It’s The End Of The World As We Know It


[ Rendering of proposed mixed-use project at 6010 Phinney Ave, courtesy Kilburn Architects ]

If you’re like me, you might look at the rendering above and think, well, it’s not a masterpiece, but it’s the kind of medium-scale mixed-use building that’s perfectly appropriate along an arterial in one of Seattle’s urban villages.  But apparently there are a whole lot of folks up in Phinney Ridge that aren’t like me.  Check out this account of the project’s Design Review Board meeting last February.  It’s as if the building was to house an anthrax lab.  This blog has prattled on about density NIMBYs too much already, so suffice it to say that pretty much every classic density NIMBY objection was raised.

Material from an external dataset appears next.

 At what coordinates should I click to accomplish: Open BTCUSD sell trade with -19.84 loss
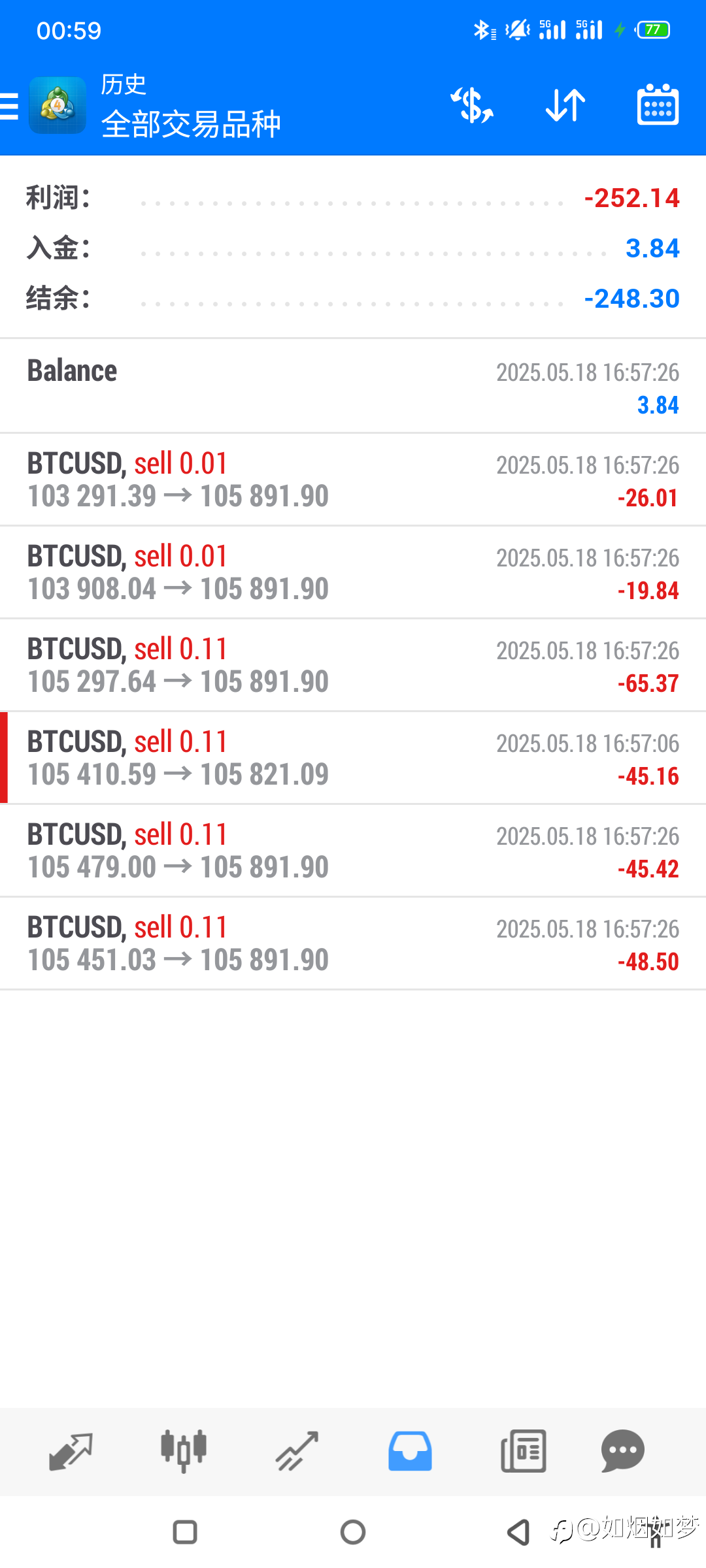[x=353, y=572]
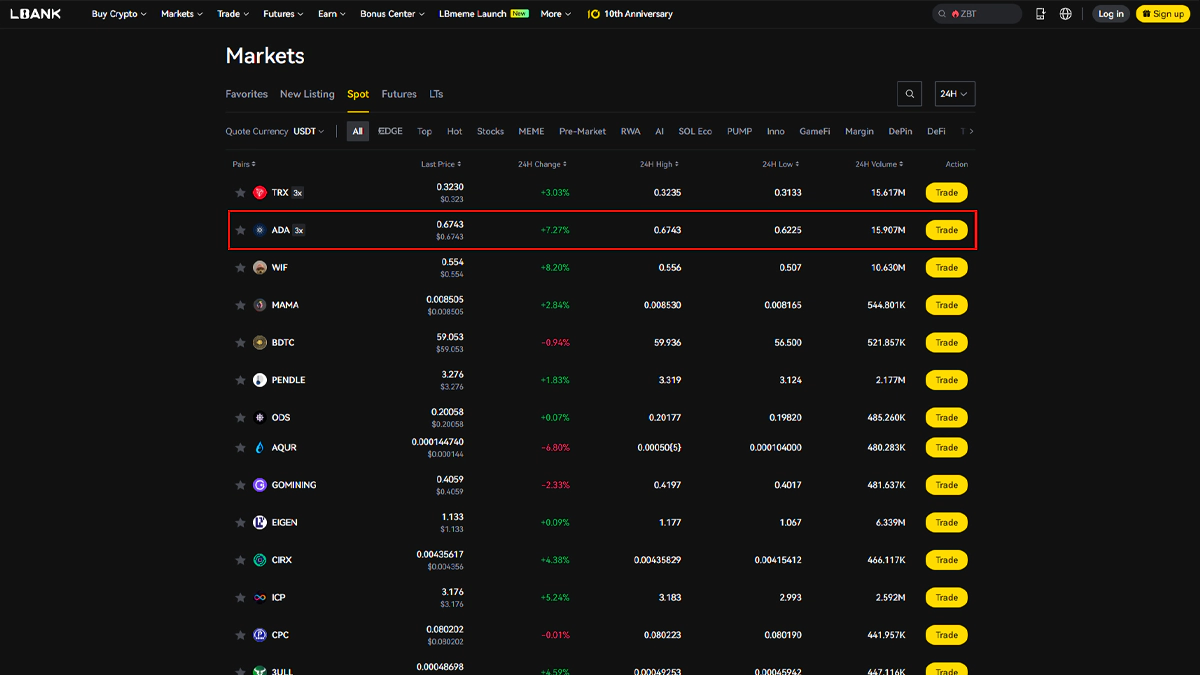
Task: Click the 10th Anniversary icon
Action: [594, 14]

Designed by Kilburn Architects, the 19-unit, 4-story project will come before the DRB again on September 14.   Sited on a parcel about 100 feet square, this is not an outrageously large building.  Just across the street on Phinney the green eyebrow-laden Fini condos is bigger, and also has a gaping garage entry that leaves an unfriendly hole in the streetscape on Phinney (image here, scroll down).

Part of the angst over four-story buildings along this length of Phinney is due to the fact that the 40-foot zones back right up against single-family zones half a block off Phinney on either side.  It’s the skinniest urban village in Seattle, and there’s no space to transition the zoning.  Apparently the City decided that the public benefits of creating an urban village outweigh the negative impact on a relatively small number of single-family home owners.  The right decision, in my view.

The proposed building will include 2700 sf of street-level commercial split into two spaces, each of which are less than the 1500 sf trigger for off-street parking requirements.  The 23 stalls of below-grade parking provide a residential parking ratio of 1.2, just above the City’s minimum requirement of 1.15 for multifamily buildings with between 11 and 30 units.  It’s a reasonable amount of parking, yet it’s inevitable that the loudest complaint about the project will be concerning the impact it might have on surrounding street parking.

The project will displace several small independent businesses in the existing one story building, another sore point with some of the neighbors, and indeed, one of the most vexing problems associated with redevelopment.  Small independent businesses are the soul of a good neighborhood, but I have yet to hear of a workable policy mechanism to prevent this kind of displacement.  Thriving cities must evolve, and perhaps this is simply an unavoidable bad that comes with the good.  And probably sooner than we think, buildings like Fini will be providing the low-rent retail spaces of future.